■ Instructions for the task ■
Please copy out the records below word for word, everything from the start of the records down to the line containing "click(x=376, y=271)", with both ends included.
┌──
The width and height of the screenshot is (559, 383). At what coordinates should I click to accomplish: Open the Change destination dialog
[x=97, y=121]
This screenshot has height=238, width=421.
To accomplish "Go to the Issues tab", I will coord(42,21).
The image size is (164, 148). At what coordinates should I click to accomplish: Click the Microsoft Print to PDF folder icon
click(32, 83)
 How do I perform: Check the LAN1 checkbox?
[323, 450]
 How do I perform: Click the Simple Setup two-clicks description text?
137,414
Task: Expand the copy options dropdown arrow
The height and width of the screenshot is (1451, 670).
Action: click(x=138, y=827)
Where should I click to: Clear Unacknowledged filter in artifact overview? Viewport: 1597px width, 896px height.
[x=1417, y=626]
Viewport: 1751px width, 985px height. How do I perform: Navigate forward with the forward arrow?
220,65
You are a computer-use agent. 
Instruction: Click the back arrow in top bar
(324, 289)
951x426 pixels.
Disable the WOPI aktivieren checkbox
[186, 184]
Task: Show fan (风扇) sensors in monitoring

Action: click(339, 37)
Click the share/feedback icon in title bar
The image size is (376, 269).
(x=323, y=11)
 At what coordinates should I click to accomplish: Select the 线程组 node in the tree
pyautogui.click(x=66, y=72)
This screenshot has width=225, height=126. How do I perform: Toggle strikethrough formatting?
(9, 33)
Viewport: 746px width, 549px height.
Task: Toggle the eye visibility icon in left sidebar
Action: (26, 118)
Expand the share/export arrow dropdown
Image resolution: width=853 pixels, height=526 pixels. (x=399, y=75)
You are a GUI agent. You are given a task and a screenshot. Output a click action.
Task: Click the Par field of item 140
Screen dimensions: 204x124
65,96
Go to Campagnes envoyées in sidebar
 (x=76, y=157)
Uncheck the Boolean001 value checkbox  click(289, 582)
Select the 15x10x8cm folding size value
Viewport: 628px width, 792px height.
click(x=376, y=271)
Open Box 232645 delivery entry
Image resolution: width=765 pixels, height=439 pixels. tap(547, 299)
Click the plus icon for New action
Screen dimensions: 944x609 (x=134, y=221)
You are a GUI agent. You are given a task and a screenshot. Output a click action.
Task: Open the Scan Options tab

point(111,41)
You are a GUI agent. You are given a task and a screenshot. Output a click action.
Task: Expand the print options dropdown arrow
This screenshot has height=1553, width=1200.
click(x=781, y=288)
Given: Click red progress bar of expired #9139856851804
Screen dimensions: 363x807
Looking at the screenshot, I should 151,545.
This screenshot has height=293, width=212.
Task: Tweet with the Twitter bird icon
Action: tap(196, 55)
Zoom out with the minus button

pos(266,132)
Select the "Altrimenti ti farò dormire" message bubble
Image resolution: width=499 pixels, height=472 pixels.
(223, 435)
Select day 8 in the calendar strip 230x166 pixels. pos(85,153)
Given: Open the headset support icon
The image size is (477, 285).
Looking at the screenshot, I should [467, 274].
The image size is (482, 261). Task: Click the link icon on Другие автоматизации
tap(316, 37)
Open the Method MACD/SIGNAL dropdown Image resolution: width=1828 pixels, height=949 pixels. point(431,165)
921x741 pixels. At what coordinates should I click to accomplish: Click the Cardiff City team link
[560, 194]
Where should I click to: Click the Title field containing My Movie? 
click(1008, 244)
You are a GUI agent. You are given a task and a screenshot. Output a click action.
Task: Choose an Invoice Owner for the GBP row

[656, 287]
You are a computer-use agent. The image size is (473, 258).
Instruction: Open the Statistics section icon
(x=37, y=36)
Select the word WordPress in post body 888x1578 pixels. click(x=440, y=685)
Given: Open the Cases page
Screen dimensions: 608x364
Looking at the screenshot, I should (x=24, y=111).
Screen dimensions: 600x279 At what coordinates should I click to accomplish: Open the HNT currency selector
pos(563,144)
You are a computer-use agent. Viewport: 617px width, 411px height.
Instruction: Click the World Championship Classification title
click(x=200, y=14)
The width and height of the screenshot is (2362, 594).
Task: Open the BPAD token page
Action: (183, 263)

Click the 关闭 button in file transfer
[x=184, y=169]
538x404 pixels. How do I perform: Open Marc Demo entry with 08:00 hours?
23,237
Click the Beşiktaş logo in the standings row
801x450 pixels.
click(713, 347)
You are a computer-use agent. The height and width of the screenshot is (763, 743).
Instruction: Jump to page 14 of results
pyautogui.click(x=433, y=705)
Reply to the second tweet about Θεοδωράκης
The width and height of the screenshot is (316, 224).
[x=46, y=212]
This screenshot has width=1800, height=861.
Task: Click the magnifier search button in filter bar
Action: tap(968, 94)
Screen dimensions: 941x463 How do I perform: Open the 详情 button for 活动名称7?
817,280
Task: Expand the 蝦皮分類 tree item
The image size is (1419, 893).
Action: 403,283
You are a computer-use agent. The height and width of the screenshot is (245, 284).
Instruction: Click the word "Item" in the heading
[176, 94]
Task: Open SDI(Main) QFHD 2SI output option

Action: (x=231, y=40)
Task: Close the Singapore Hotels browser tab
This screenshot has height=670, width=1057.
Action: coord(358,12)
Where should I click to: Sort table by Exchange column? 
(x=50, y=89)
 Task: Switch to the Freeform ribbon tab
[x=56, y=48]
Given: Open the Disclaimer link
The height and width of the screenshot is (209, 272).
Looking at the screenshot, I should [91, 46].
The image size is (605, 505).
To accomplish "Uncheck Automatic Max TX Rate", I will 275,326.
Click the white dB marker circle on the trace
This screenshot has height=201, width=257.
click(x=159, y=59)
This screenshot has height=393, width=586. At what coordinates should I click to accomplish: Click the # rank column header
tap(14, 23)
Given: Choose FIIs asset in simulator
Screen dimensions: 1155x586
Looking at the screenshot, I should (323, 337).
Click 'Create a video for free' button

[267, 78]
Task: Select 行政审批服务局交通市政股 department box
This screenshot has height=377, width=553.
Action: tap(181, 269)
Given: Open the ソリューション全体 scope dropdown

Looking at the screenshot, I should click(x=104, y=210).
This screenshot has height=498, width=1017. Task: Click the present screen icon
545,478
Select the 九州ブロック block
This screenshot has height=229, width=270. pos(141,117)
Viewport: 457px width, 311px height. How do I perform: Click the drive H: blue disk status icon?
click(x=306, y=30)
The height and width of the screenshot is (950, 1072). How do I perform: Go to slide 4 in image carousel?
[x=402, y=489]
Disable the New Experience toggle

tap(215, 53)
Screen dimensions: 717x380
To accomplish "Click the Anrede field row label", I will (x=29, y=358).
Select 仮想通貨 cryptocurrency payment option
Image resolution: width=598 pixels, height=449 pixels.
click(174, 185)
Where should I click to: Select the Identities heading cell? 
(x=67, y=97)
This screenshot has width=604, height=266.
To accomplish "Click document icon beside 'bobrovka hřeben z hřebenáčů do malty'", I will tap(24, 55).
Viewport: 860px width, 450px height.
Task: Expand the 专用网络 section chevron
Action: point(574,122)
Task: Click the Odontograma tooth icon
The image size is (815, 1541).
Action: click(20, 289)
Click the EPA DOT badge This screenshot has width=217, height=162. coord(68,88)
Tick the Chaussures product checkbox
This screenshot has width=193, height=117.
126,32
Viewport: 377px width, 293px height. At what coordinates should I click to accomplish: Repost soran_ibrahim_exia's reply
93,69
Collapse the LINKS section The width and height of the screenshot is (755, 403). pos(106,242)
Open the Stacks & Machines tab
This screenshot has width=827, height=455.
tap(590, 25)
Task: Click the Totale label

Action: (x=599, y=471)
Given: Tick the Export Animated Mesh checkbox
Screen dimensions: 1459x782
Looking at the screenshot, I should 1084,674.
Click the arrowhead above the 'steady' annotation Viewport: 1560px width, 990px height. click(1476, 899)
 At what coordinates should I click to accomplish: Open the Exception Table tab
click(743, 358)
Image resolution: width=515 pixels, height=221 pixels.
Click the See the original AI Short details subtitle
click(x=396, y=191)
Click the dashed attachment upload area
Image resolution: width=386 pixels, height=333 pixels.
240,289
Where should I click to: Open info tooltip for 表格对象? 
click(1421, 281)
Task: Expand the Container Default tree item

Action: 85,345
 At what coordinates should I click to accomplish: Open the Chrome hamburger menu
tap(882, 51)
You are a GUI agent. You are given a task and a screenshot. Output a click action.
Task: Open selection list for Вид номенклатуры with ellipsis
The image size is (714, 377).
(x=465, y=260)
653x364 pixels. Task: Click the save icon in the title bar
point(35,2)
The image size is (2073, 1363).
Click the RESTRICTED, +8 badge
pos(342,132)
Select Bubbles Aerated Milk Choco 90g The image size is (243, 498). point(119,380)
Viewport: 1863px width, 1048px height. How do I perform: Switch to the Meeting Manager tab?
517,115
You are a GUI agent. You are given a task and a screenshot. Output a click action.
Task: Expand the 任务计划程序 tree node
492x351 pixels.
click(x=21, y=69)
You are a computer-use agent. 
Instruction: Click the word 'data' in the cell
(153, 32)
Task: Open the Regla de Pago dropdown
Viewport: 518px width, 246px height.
└──
■ Result of this task ■
The width and height of the screenshot is (559, 383). At what coordinates should I click to accomplish: Open the Change destination dialog
[x=97, y=121]
This screenshot has height=238, width=421.
To accomplish "Go to the Issues tab", I will coord(42,21).
The image size is (164, 148). At what coordinates should I click to accomplish: Click the Microsoft Print to PDF folder icon
click(32, 83)
 How do I perform: Check the LAN1 checkbox?
[323, 450]
 How do I perform: Click the Simple Setup two-clicks description text?
137,414
Task: Expand the copy options dropdown arrow
The height and width of the screenshot is (1451, 670).
Action: click(x=138, y=827)
Where should I click to: Clear Unacknowledged filter in artifact overview? Viewport: 1597px width, 896px height.
[x=1417, y=626]
Viewport: 1751px width, 985px height. How do I perform: Navigate forward with the forward arrow?
220,65
You are a computer-use agent. 
Instruction: Click the back arrow in top bar
(324, 289)
951x426 pixels.
Disable the WOPI aktivieren checkbox
[186, 184]
Task: Show fan (风扇) sensors in monitoring

Action: click(339, 37)
Click the share/feedback icon in title bar
The image size is (376, 269).
(x=323, y=11)
 At what coordinates should I click to accomplish: Select the 线程组 node in the tree
pyautogui.click(x=66, y=72)
This screenshot has width=225, height=126. How do I perform: Toggle strikethrough formatting?
(9, 33)
Viewport: 746px width, 549px height.
Task: Toggle the eye visibility icon in left sidebar
Action: (26, 118)
Expand the share/export arrow dropdown
Image resolution: width=853 pixels, height=526 pixels. (x=399, y=75)
You are a GUI agent. You are given a task and a screenshot. Output a click action.
Task: Click the Par field of item 140
Screen dimensions: 204x124
65,96
Go to Campagnes envoyées in sidebar
 (x=76, y=157)
Uncheck the Boolean001 value checkbox  click(289, 582)
Select the 15x10x8cm folding size value
Viewport: 628px width, 792px height.
click(x=376, y=271)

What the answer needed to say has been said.